**TASK STATEMENT**
Word-for-word repetition of the records below is needed, but only from the line holding "The image size is (518, 380)." through the final line, with pictures excluded.

** DATA follows **

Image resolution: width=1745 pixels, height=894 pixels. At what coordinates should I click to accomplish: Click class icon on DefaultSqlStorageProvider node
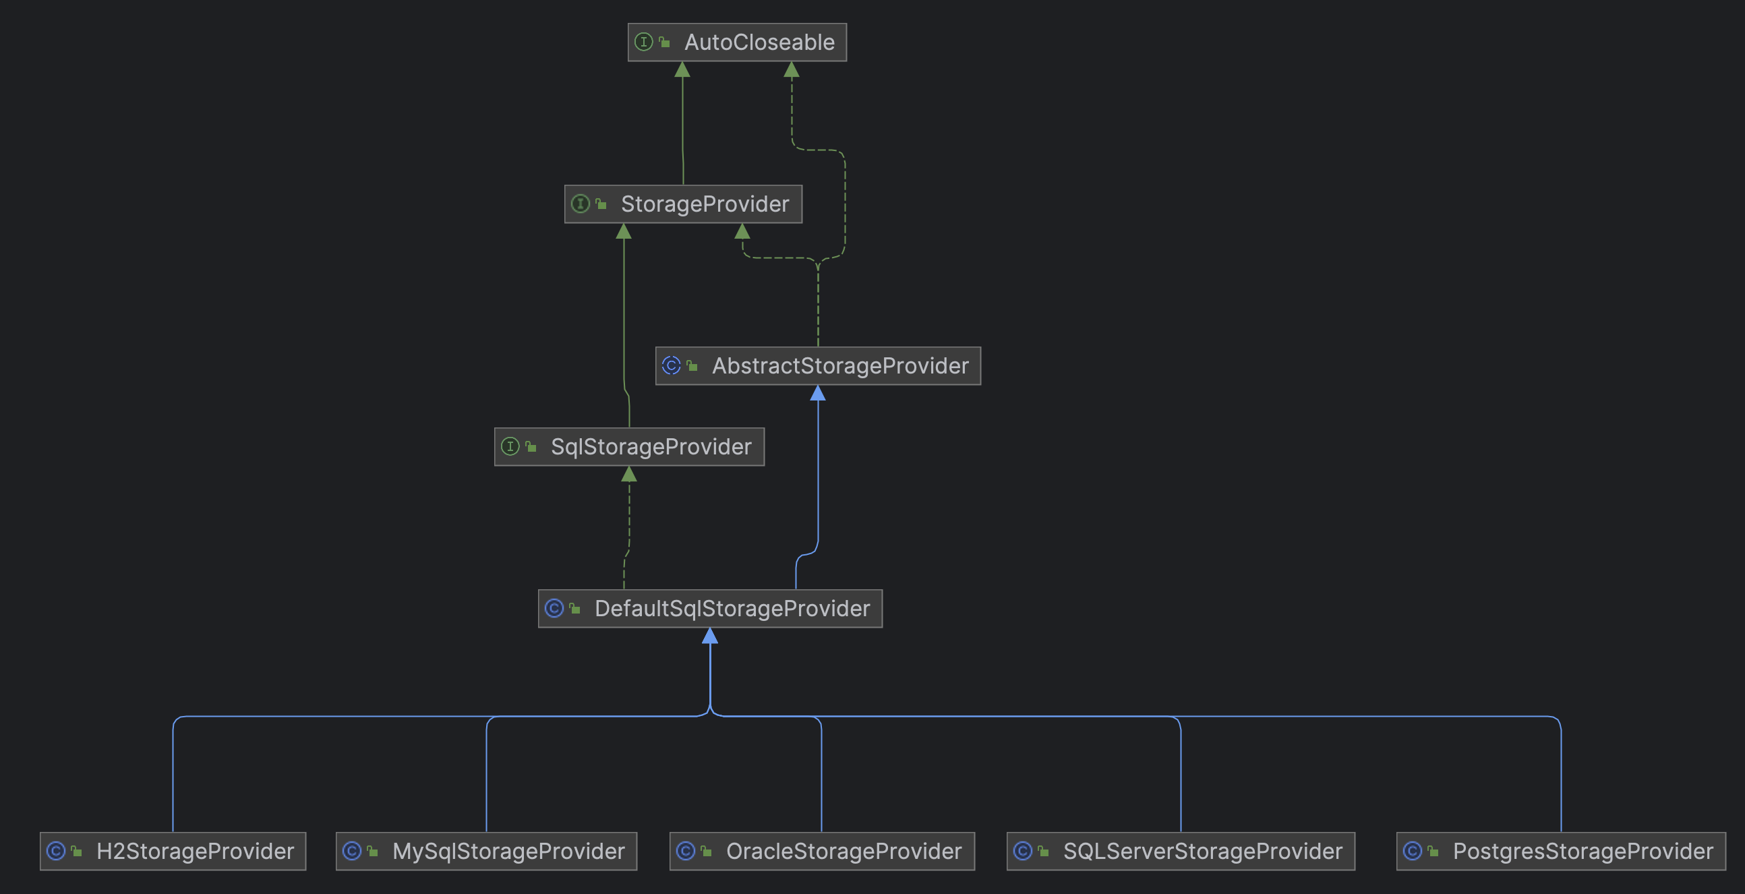[x=553, y=608]
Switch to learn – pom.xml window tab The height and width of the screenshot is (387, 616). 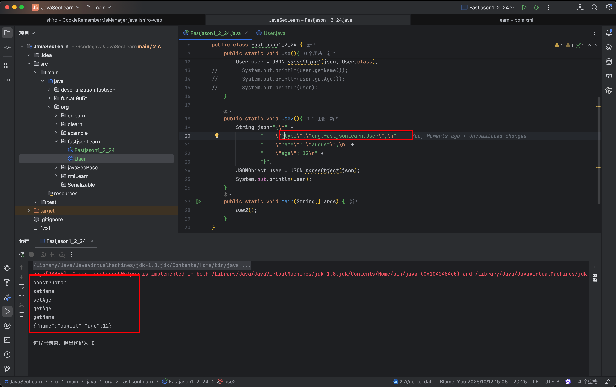click(515, 20)
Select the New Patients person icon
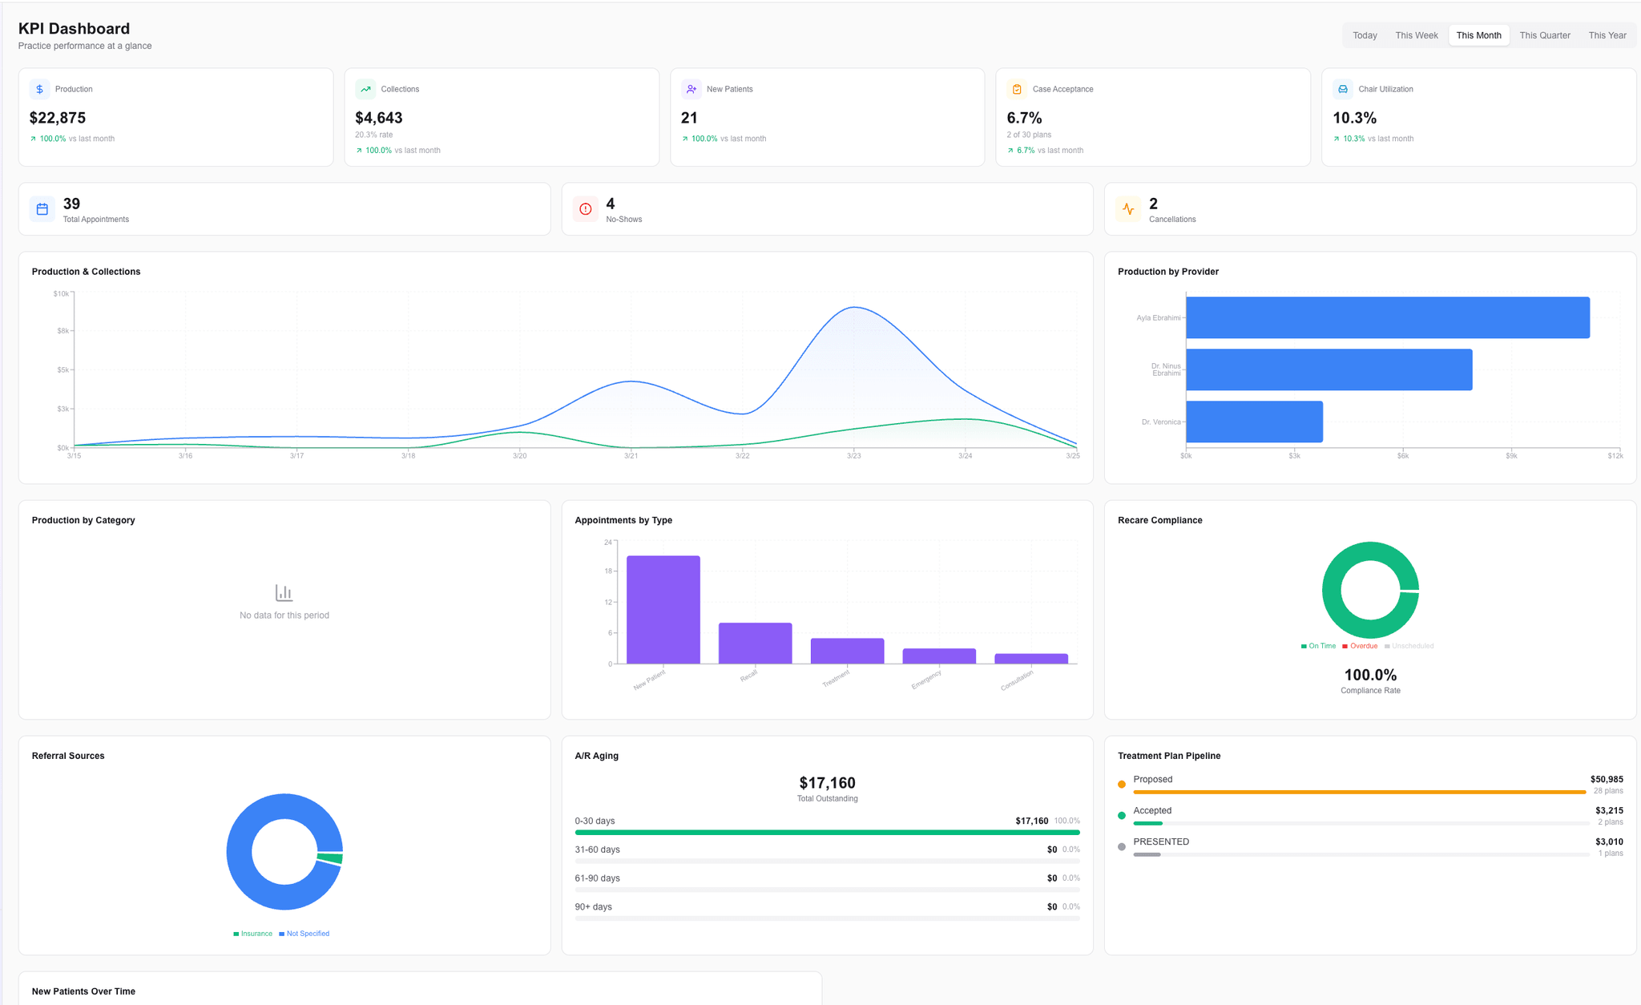The image size is (1641, 1005). (691, 89)
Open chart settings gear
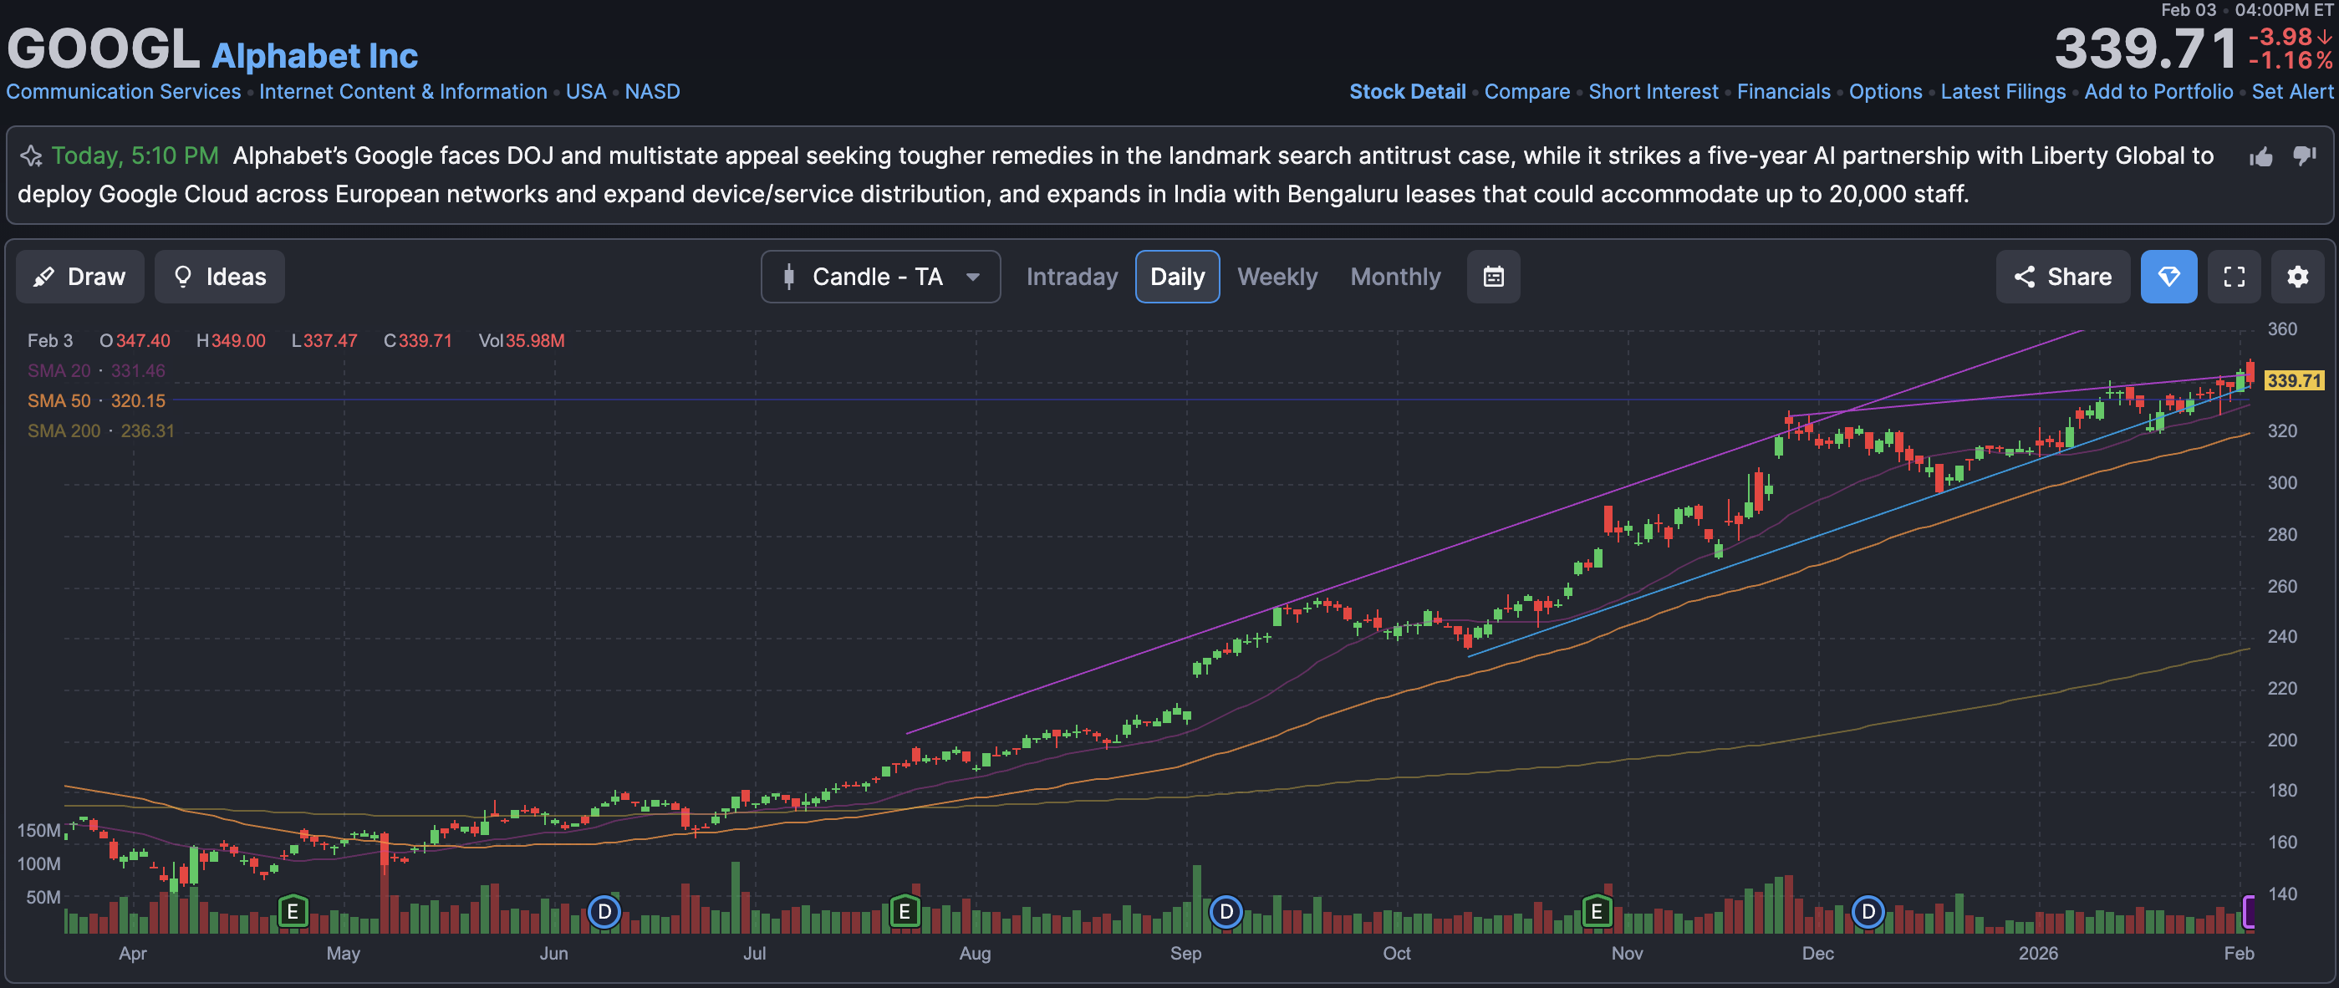The height and width of the screenshot is (988, 2339). [2296, 277]
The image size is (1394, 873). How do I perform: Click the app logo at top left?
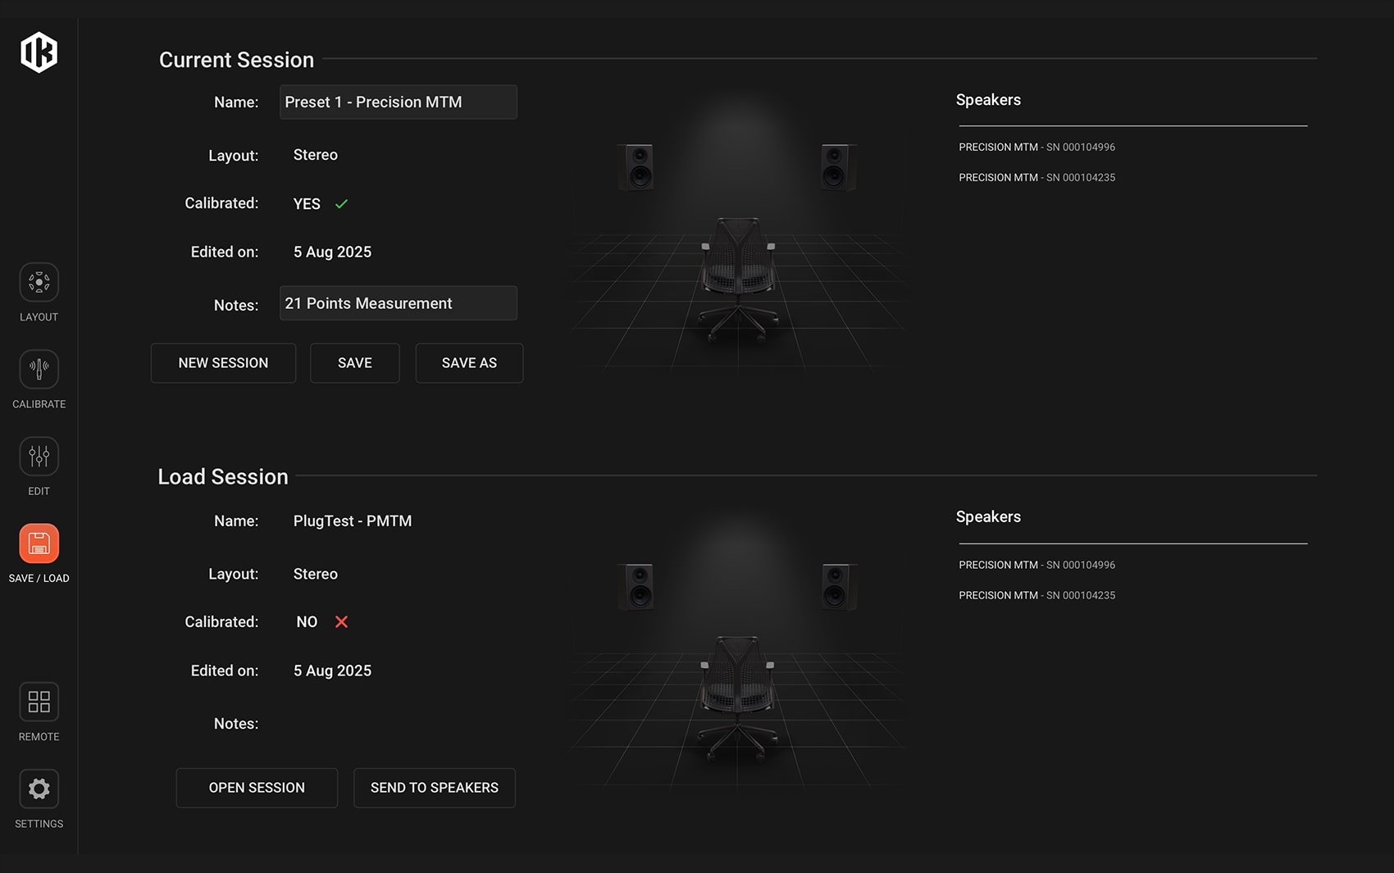[39, 52]
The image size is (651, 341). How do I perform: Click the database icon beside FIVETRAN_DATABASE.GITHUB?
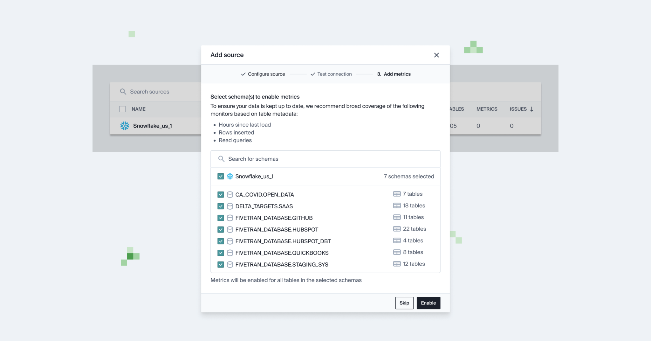[x=230, y=218]
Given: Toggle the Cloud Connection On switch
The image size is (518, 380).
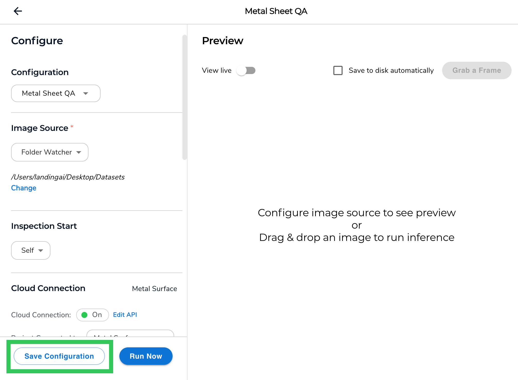Looking at the screenshot, I should pos(92,315).
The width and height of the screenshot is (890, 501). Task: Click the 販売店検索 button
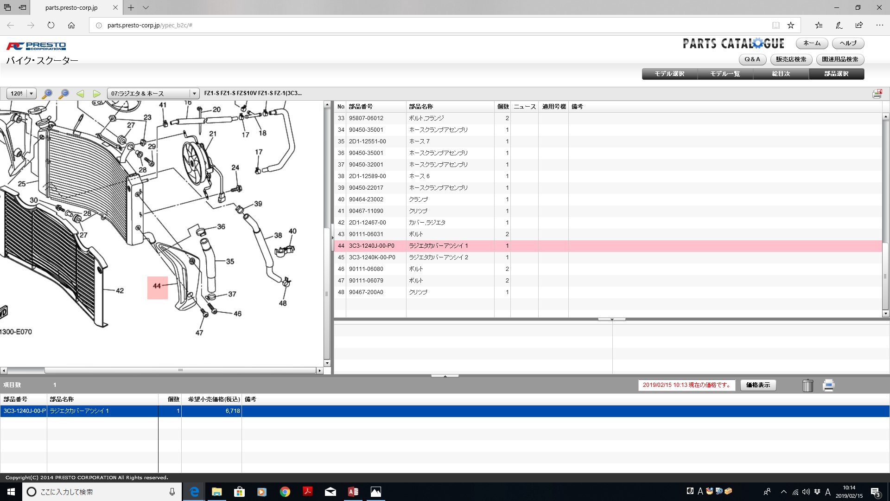coord(791,59)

** End of DATA **

**EXERCISE RESPONSE**
The image size is (518, 380).
Looking at the screenshot, I should pos(92,315).
The width and height of the screenshot is (890, 501). Task: Click the 販売店検索 button
coord(791,59)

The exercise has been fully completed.